The Ogust convention is most frequently used by tournament players who employ "weak" two-bids to show a hand that includes a good six-card suit but contains less than 13 high-card points. Under this convention, the only forcing bid available to the partner of the weak two-bidder is a response of two no trump; any other response may be passed. If his partner has the values to respond with a forcing two no trump, the opener next shows whether his original bid was of the maximum or minimum variety.
August's convention, a two-diamond response to an opening bid of one no trump, comes into play when the responder holds two five-card majors. It may be used whether the responder's hand is weak or strong.

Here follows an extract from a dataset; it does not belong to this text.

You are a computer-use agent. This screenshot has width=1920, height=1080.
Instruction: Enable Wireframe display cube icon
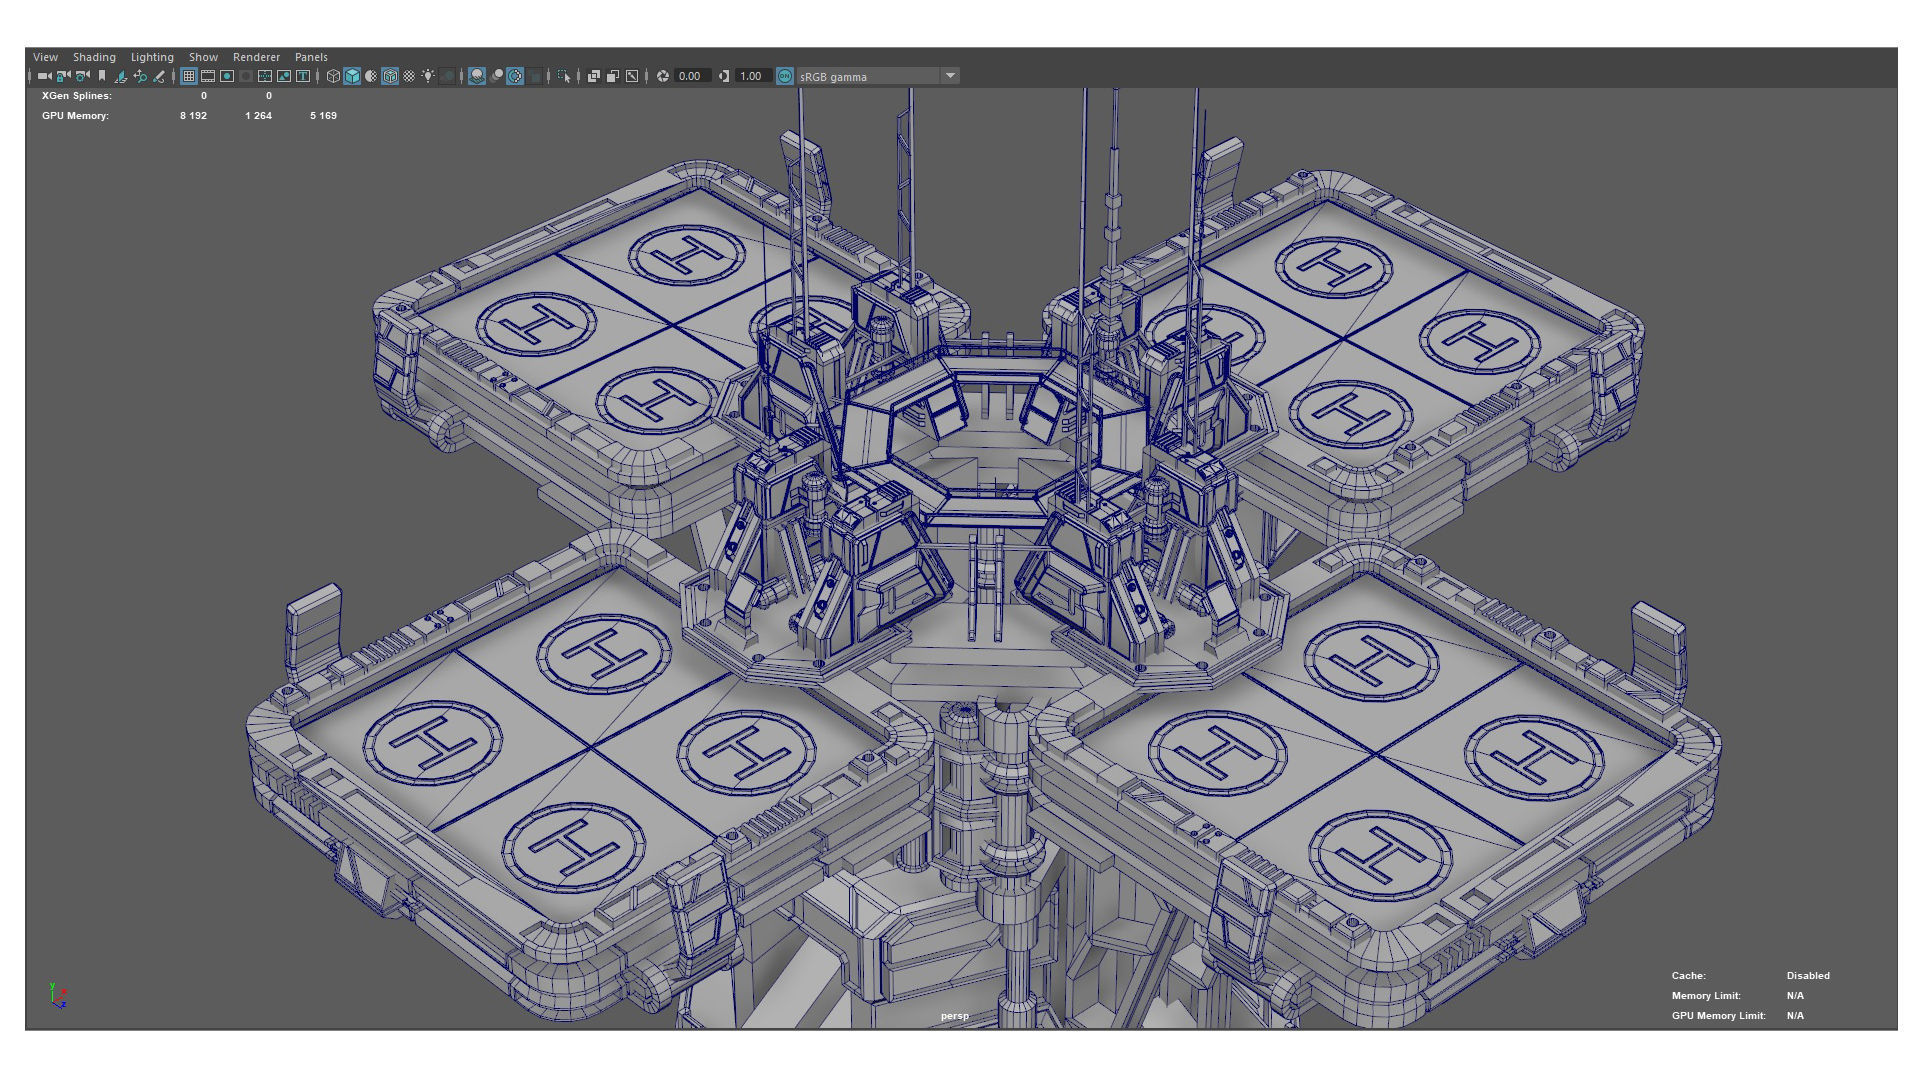tap(333, 76)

The opener is then required to show his better major, even if that suit consists of only three cards. Once the trump suit has been named, the responder may elect to pass if his holding is weak or, with a good hand, he can continue on toward game or slam, having the added assurance that the opening lead will come up to—and not through—his partner's no-trump hand. The advantage of the August convention was demonstrated with remarkable effectiveness on a hand (see right) from a recent team game.

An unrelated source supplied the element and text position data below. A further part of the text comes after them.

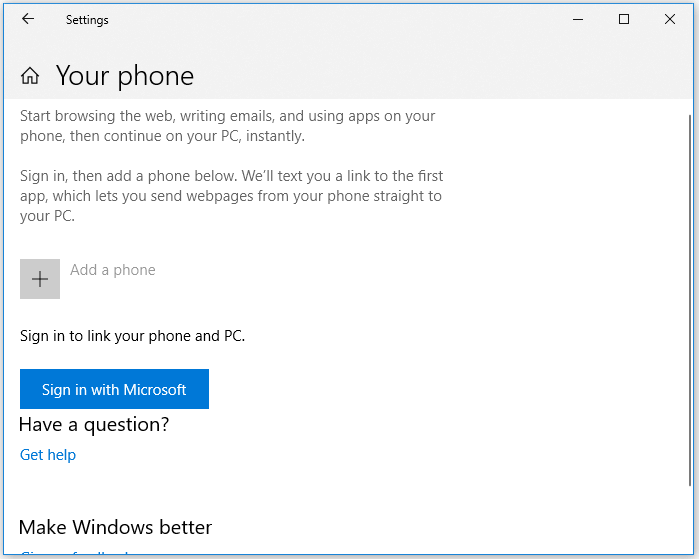Minimize the Settings window
Viewport: 699px width, 559px height.
[x=578, y=19]
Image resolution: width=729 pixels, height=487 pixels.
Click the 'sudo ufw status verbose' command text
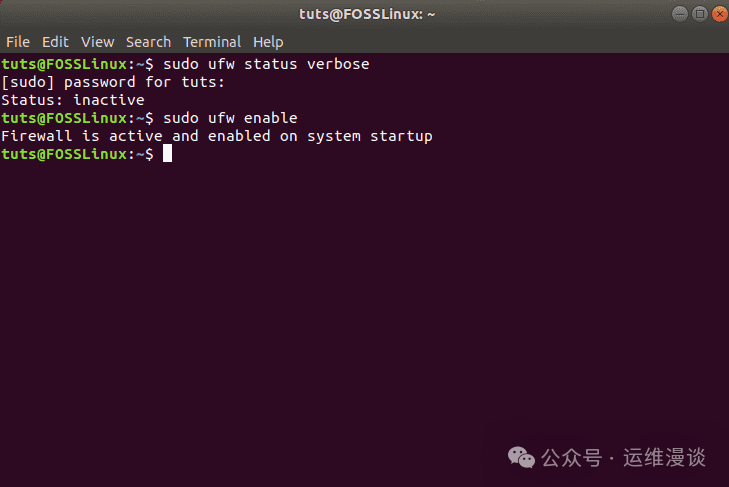point(266,64)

Following the August two-diamond response to his opening no trump, South rebid hearts, the stronger of his three-card majors. North jumped to four no trump—the Blackwood convention—locating two aces in his partner's hand, then bid the small slam. With South as declarer, there was no way to beat the contract. Dummy's king won the opening club lead and, after drawing trumps, South cashed the ace-queen of clubs, discarding dummy's two losing diamonds. In the end, South added an overtrick by guessing the right way to finesse the queen of spades.
Not that the overtrick was needed. At the other table, where the August convention was not in use, North became the declarer. East led the queen of diamonds and the defenders collected the first two tricks to defeat the slam before North could so much as draw a breath of hope.
Note that with South as declarer, the defense cannot prevail even if West chooses to lead the ace of diamonds. Whether or not West continues diamonds, the king eventually will win the second round of the suit and declarer can establish his 9 of diamonds by ruffing a third round in dummy. The diamond 9 plus the ace-queen of clubs will then provide three spade discards from dummy and eliminate the need for a spade finesse.
Like many other conventions, August's big gun cannot be limbered into action too often. But it has the virtue of simplicity; it is easy to remember and basic in the execution. Such conventions are valuable additions to even the neighborhood bridge player's game. Why not try a little August the year round.